> [Your assignment]:
Everything from the line with "You are a computer-use" through the last line of the data below should be copied exactly, apart from the pictures.

___

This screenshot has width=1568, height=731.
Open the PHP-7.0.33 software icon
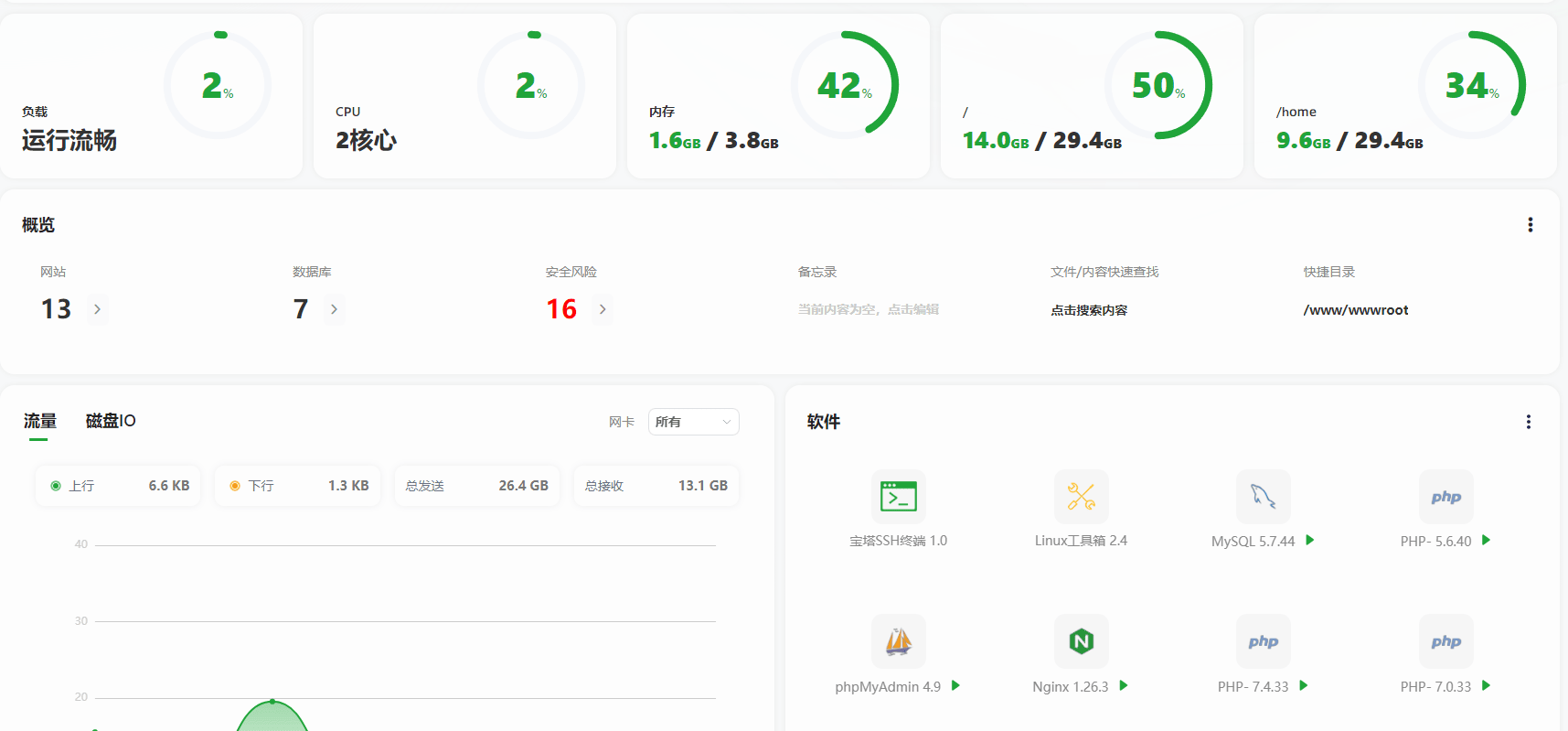tap(1445, 641)
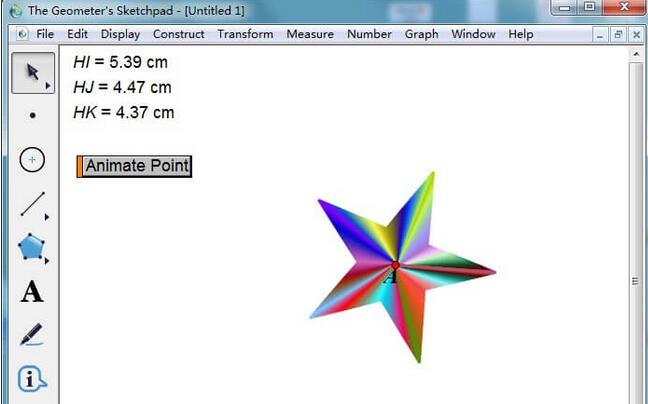
Task: Open the Information tool
Action: click(32, 379)
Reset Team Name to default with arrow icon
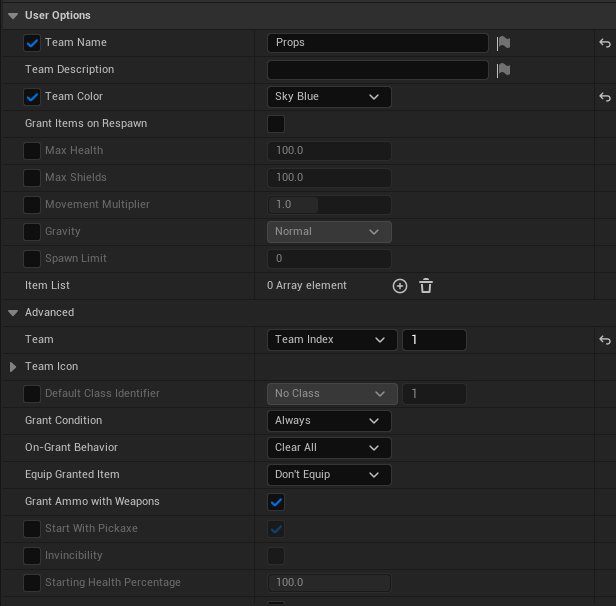This screenshot has width=616, height=606. (x=605, y=43)
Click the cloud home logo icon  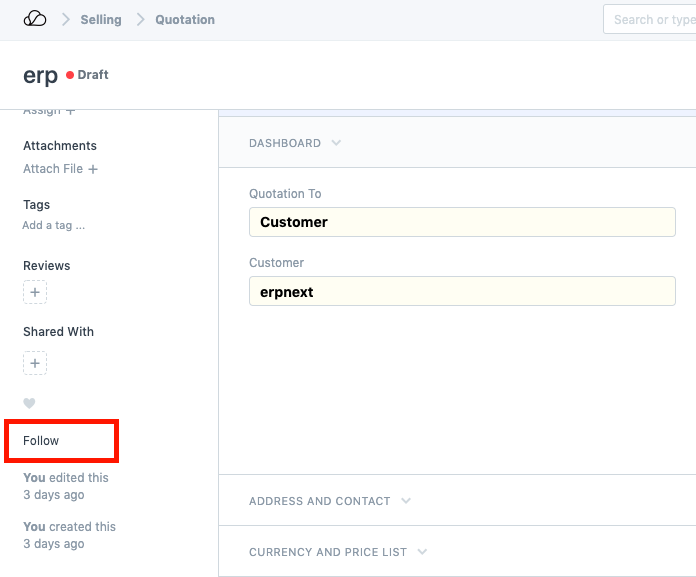[35, 19]
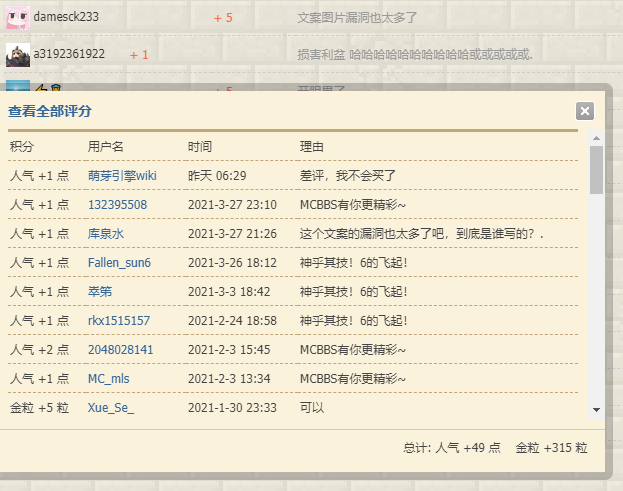
Task: Open user profile 132395508
Action: [117, 205]
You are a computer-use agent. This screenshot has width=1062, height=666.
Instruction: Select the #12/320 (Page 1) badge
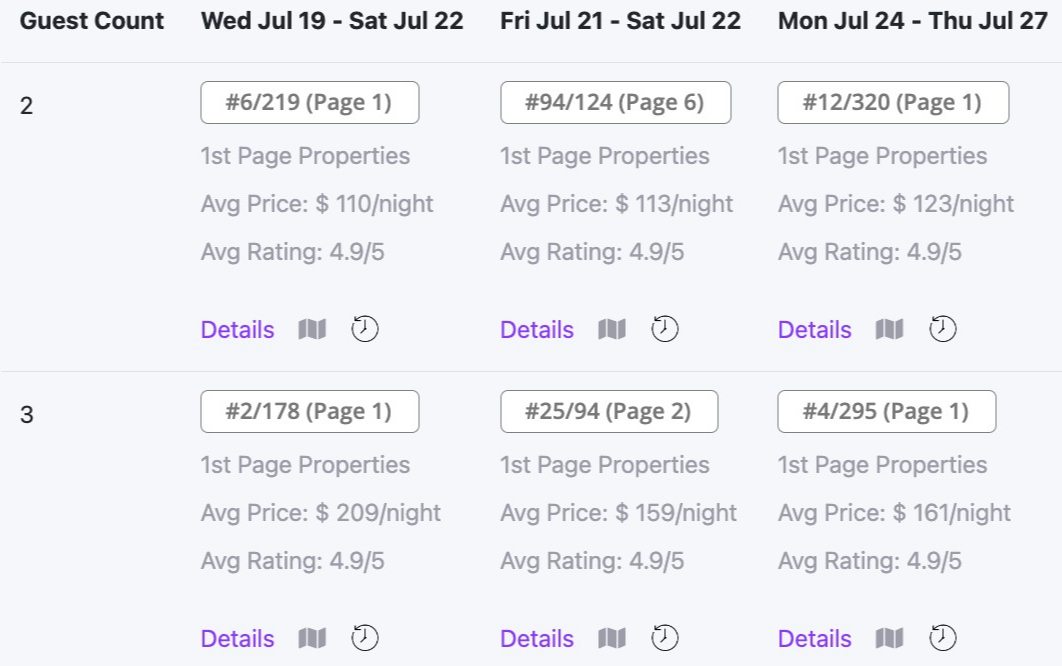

___

> [Completed task]:
You are a computer-use agent. This screenshot has width=1062, height=666.
Instruction: Select the #12/320 (Page 1) badge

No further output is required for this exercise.